=== Entries provided ===
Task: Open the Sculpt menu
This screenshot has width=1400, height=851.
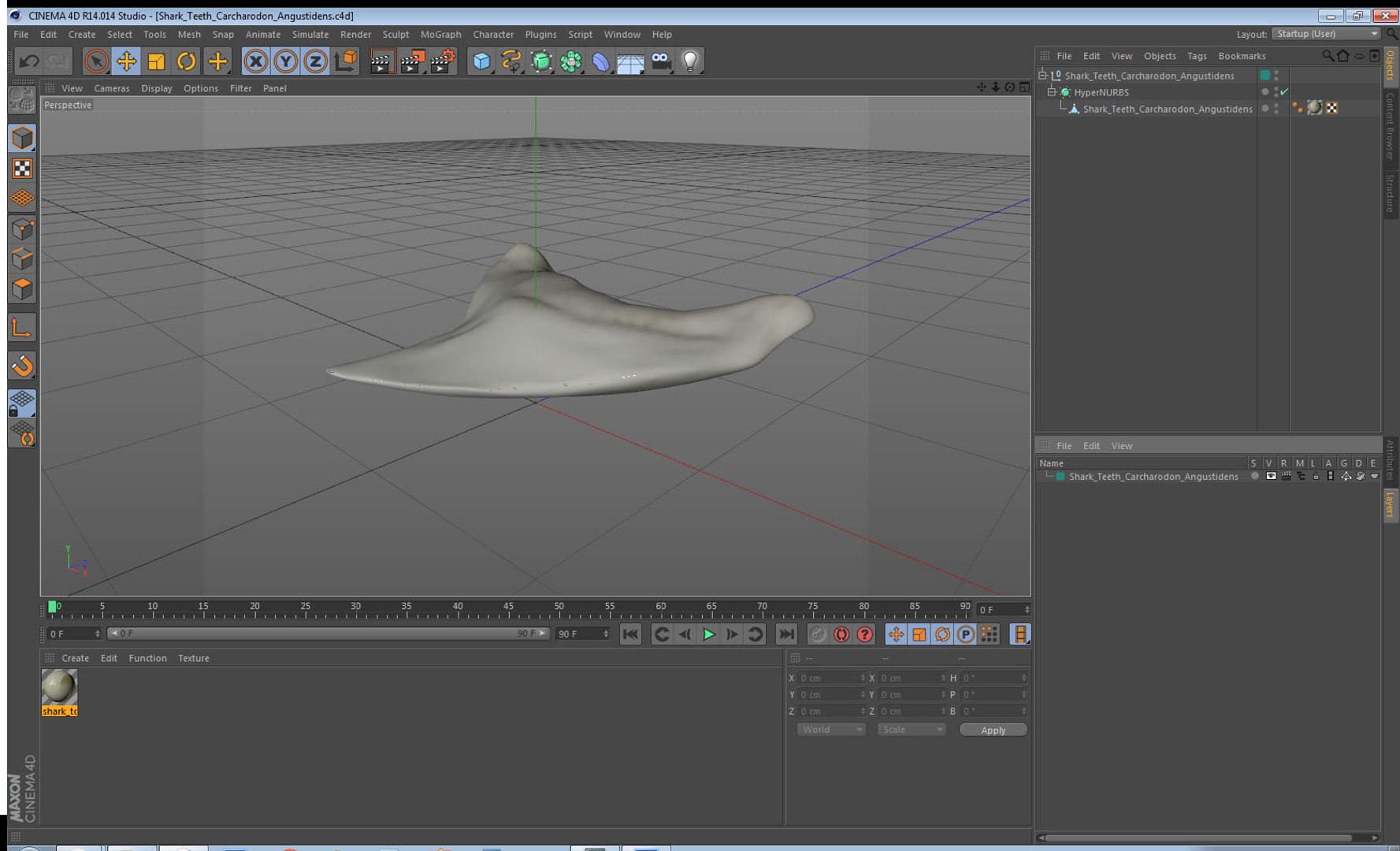Action: 395,35
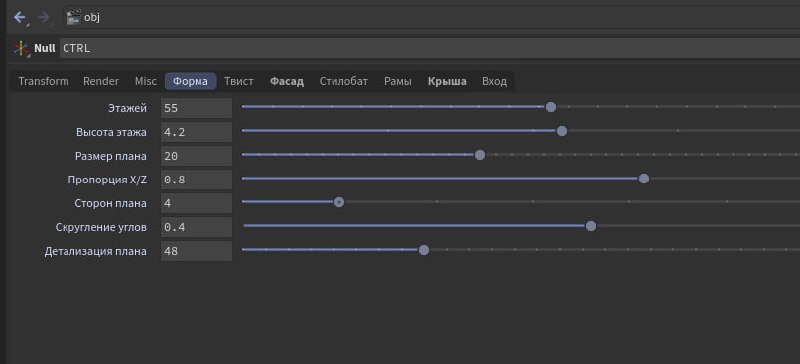Click the CTRL node name field

pos(430,48)
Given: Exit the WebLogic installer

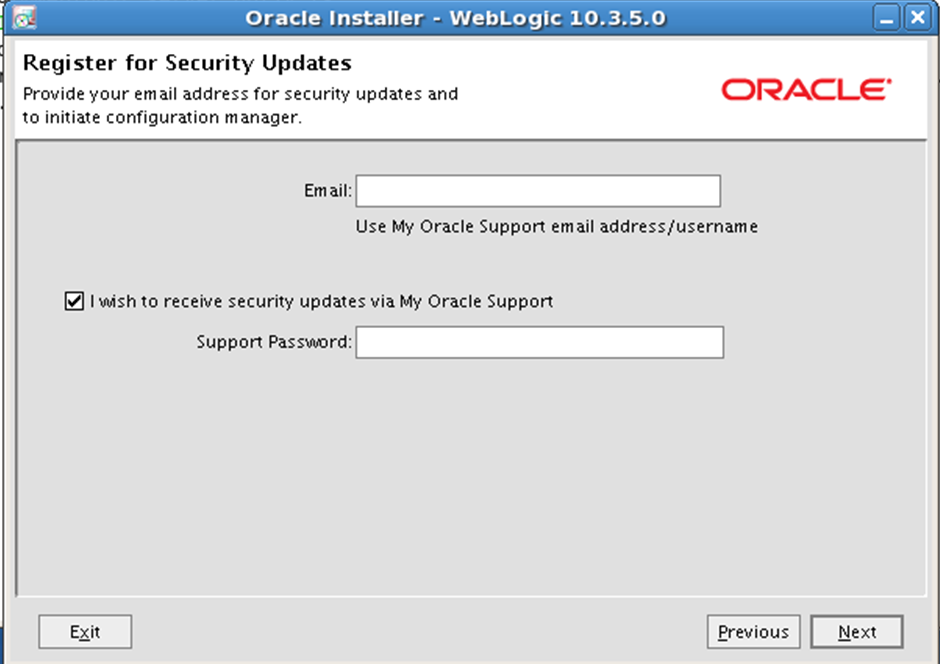Looking at the screenshot, I should pos(85,632).
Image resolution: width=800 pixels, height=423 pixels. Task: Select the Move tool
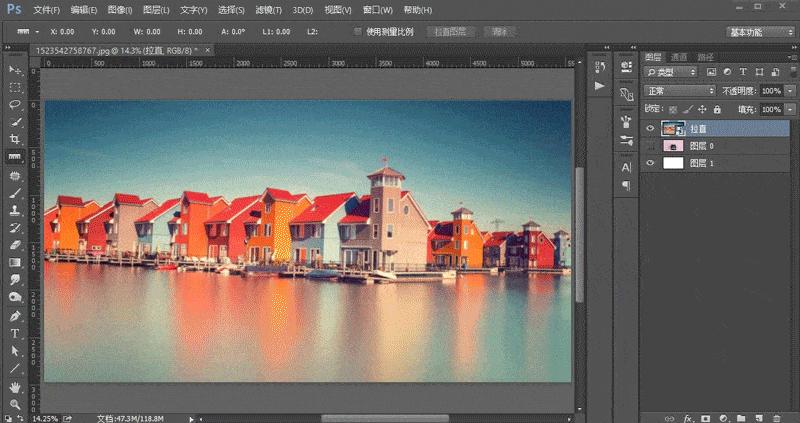pos(15,70)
===
What you have to do: Extract, verbatim and alone, the lines from the line that contains "Given: Exit the WebLogic installer" to the last line of the records, inclusive; drop any picture.

Answer for this exercise:
Given: Exit the WebLogic installer

Looking at the screenshot, I should pos(85,632).
Image resolution: width=800 pixels, height=423 pixels. Task: Select the Move tool
pos(15,70)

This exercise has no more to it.